SWH PyPI loader's source code repository

What does the loader do?

The PyPI loader visits and loads a PyPI project [1].

Each visit will result in:

  • 1 snapshot (which targets n revisions ; 1 per release artifact)
  • 1 revision (which targets 1 directory ; the release artifact uncompressed)

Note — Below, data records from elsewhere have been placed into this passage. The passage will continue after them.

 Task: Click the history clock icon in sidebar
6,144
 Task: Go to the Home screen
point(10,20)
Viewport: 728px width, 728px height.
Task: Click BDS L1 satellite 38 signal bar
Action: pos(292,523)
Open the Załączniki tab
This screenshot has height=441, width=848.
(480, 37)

[1] https://pypi.org/help/#packages

First visit

Given a PyPI project (origin), the loader, for the first visit:

  • retrieves information for the given project (including releases)
  • then for each associated release
  • for each associated source distribution (type 'sdist') release artifact (possibly many per release)
  • retrieves the associated artifact archive (with checks)
  • uncompresses locally the archive
  • computes the hashes of the uncompressed directory
  • then creates a revision (using PKG-INFO metadata file) targeting such directory
  • finally, creates a snapshot targeting all seen revisions (uncompressed PyPI artifact and metadata).

Next visit

The loader starts by checking if something changed since the last visit. If nothing changed, the visit's snapshot is left unchanged. The new visit targets the same snapshot.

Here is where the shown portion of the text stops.